### Exercise task
Copy the following data verbatim, line for line, with no changes.

### Provided data
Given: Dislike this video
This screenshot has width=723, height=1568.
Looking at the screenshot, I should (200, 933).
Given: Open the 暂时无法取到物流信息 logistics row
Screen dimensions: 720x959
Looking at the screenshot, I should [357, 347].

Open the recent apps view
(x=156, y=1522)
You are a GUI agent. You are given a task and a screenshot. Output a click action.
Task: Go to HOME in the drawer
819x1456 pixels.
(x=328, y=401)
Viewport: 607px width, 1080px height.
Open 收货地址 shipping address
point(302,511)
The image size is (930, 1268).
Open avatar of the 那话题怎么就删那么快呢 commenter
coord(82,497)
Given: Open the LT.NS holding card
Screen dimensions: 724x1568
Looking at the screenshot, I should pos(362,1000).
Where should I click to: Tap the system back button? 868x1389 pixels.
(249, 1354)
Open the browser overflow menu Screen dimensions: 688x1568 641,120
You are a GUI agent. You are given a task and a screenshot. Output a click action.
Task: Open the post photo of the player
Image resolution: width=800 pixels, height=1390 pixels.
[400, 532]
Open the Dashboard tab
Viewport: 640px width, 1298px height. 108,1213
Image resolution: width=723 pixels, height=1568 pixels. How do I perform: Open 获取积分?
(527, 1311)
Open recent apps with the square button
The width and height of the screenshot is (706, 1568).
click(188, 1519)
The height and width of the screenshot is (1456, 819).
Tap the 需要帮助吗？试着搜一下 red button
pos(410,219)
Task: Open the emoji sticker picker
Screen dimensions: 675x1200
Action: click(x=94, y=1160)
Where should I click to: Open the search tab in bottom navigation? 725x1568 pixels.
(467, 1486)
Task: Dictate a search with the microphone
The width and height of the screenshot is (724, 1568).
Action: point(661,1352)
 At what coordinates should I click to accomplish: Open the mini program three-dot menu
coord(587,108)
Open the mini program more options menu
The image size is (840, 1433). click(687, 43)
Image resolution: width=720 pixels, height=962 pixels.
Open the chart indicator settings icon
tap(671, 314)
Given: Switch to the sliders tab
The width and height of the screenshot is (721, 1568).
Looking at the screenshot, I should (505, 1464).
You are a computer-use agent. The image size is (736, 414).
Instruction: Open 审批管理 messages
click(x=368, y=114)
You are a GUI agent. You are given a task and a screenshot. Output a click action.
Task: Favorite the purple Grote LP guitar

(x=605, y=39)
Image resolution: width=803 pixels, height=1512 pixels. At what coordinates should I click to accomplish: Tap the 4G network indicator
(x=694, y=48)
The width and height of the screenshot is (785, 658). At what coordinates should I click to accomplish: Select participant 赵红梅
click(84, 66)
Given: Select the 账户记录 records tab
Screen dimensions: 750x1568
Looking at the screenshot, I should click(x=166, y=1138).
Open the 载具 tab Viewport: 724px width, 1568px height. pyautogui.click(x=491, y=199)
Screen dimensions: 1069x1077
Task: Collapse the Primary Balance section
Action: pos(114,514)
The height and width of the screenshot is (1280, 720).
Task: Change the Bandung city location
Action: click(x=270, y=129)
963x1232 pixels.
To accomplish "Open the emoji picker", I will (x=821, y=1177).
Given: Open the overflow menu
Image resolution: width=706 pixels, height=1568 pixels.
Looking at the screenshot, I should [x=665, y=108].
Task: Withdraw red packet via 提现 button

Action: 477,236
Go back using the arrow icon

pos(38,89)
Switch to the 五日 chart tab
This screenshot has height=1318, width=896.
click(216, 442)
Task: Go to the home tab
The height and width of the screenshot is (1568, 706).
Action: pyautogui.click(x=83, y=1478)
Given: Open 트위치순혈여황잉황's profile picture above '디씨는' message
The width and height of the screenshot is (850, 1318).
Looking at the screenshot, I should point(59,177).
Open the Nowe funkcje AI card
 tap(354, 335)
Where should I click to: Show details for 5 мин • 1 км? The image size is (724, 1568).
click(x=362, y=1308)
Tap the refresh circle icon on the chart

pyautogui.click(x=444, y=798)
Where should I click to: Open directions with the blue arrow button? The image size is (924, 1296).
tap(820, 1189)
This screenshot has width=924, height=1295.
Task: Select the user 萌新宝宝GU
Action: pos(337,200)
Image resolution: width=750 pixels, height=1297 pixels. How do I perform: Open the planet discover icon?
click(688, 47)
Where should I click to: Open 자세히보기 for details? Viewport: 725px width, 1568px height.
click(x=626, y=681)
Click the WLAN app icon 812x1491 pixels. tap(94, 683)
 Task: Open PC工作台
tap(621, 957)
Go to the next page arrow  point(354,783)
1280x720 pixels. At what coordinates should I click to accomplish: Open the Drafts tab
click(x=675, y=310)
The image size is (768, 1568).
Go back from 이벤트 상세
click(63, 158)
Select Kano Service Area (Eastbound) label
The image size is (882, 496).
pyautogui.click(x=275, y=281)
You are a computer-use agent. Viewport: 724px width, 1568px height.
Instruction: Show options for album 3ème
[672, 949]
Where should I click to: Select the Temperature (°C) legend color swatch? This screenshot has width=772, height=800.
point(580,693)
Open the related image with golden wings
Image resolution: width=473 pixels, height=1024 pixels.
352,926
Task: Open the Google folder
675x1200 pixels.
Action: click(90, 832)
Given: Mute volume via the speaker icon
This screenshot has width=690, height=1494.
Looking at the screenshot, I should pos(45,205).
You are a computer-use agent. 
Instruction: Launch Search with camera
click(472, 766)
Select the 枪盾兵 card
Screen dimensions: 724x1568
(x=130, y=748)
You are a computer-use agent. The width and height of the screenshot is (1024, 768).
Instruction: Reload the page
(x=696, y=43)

### Exercise answer
Given: Dislike this video
This screenshot has width=723, height=1568.
Looking at the screenshot, I should (200, 933).
Given: Open the 暂时无法取到物流信息 logistics row
Screen dimensions: 720x959
Looking at the screenshot, I should [357, 347].

Open the recent apps view
(x=156, y=1522)
You are a GUI agent. You are given a task and a screenshot. Output a click action.
Task: Go to HOME in the drawer
819x1456 pixels.
(x=328, y=401)
Viewport: 607px width, 1080px height.
Open 收货地址 shipping address
point(302,511)
The image size is (930, 1268).
Open avatar of the 那话题怎么就删那么快呢 commenter
coord(82,497)
Given: Open the LT.NS holding card
Screen dimensions: 724x1568
Looking at the screenshot, I should pos(362,1000).
Where should I click to: Tap the system back button? 868x1389 pixels.
(249, 1354)
Open the browser overflow menu Screen dimensions: 688x1568 641,120
You are a GUI agent. You are given a task and a screenshot. Output a click action.
Task: Open the post photo of the player
Image resolution: width=800 pixels, height=1390 pixels.
[400, 532]
Open the Dashboard tab
Viewport: 640px width, 1298px height. 108,1213
Image resolution: width=723 pixels, height=1568 pixels. How do I perform: Open 获取积分?
(527, 1311)
Open recent apps with the square button
The width and height of the screenshot is (706, 1568).
click(188, 1519)
The height and width of the screenshot is (1456, 819).
Tap the 需要帮助吗？试着搜一下 red button
pos(410,219)
Task: Open the emoji sticker picker
Screen dimensions: 675x1200
Action: click(x=94, y=1160)
Where should I click to: Open the search tab in bottom navigation? 725x1568 pixels.
(467, 1486)
Task: Dictate a search with the microphone
The width and height of the screenshot is (724, 1568).
Action: point(661,1352)
 At what coordinates should I click to accomplish: Open the mini program three-dot menu
coord(587,108)
Open the mini program more options menu
The image size is (840, 1433). click(687, 43)
Image resolution: width=720 pixels, height=962 pixels.
Open the chart indicator settings icon
tap(671, 314)
Given: Switch to the sliders tab
The width and height of the screenshot is (721, 1568).
Looking at the screenshot, I should (505, 1464).
You are a computer-use agent. The image size is (736, 414).
Instruction: Open 审批管理 messages
click(x=368, y=114)
You are a GUI agent. You are given a task and a screenshot. Output a click action.
Task: Favorite the purple Grote LP guitar

(x=605, y=39)
Image resolution: width=803 pixels, height=1512 pixels. At what coordinates should I click to accomplish: Tap the 4G network indicator
(x=694, y=48)
The width and height of the screenshot is (785, 658). At what coordinates should I click to accomplish: Select participant 赵红梅
click(84, 66)
Given: Select the 账户记录 records tab
Screen dimensions: 750x1568
Looking at the screenshot, I should click(x=166, y=1138).
Open the 载具 tab Viewport: 724px width, 1568px height. pyautogui.click(x=491, y=199)
Screen dimensions: 1069x1077
Task: Collapse the Primary Balance section
Action: pos(114,514)
The height and width of the screenshot is (1280, 720).
Task: Change the Bandung city location
Action: click(x=270, y=129)
963x1232 pixels.
To accomplish "Open the emoji picker", I will (x=821, y=1177).
Given: Open the overflow menu
Image resolution: width=706 pixels, height=1568 pixels.
Looking at the screenshot, I should [x=665, y=108].
Task: Withdraw red packet via 提现 button

Action: 477,236
Go back using the arrow icon

pos(38,89)
Switch to the 五日 chart tab
This screenshot has height=1318, width=896.
click(216, 442)
Task: Go to the home tab
The height and width of the screenshot is (1568, 706).
Action: pyautogui.click(x=83, y=1478)
Given: Open 트위치순혈여황잉황's profile picture above '디씨는' message
The width and height of the screenshot is (850, 1318).
Looking at the screenshot, I should point(59,177).
Open the Nowe funkcje AI card
 tap(354, 335)
Where should I click to: Show details for 5 мин • 1 км? The image size is (724, 1568).
click(x=362, y=1308)
Tap the refresh circle icon on the chart

pyautogui.click(x=444, y=798)
Where should I click to: Open directions with the blue arrow button? The image size is (924, 1296).
tap(820, 1189)
This screenshot has width=924, height=1295.
Task: Select the user 萌新宝宝GU
Action: pos(337,200)
Image resolution: width=750 pixels, height=1297 pixels. How do I perform: Open the planet discover icon?
click(688, 47)
Where should I click to: Open 자세히보기 for details? Viewport: 725px width, 1568px height.
click(x=626, y=681)
Click the WLAN app icon 812x1491 pixels. tap(94, 683)
 Task: Open PC工作台
tap(621, 957)
Go to the next page arrow  point(354,783)
1280x720 pixels. At what coordinates should I click to accomplish: Open the Drafts tab
click(x=675, y=310)
The image size is (768, 1568).
Go back from 이벤트 상세
click(63, 158)
Select Kano Service Area (Eastbound) label
The image size is (882, 496).
pyautogui.click(x=275, y=281)
You are a computer-use agent. Viewport: 724px width, 1568px height.
Instruction: Show options for album 3ème
[672, 949]
Where should I click to: Select the Temperature (°C) legend color swatch? This screenshot has width=772, height=800.
point(580,693)
Open the related image with golden wings
Image resolution: width=473 pixels, height=1024 pixels.
352,926
Task: Open the Google folder
675x1200 pixels.
Action: click(90, 832)
Given: Mute volume via the speaker icon
This screenshot has width=690, height=1494.
Looking at the screenshot, I should pos(45,205).
You are a computer-use agent. 
Instruction: Launch Search with camera
click(472, 766)
Select the 枪盾兵 card
Screen dimensions: 724x1568
(x=130, y=748)
You are a computer-use agent. The width and height of the screenshot is (1024, 768).
Instruction: Reload the page
(x=696, y=43)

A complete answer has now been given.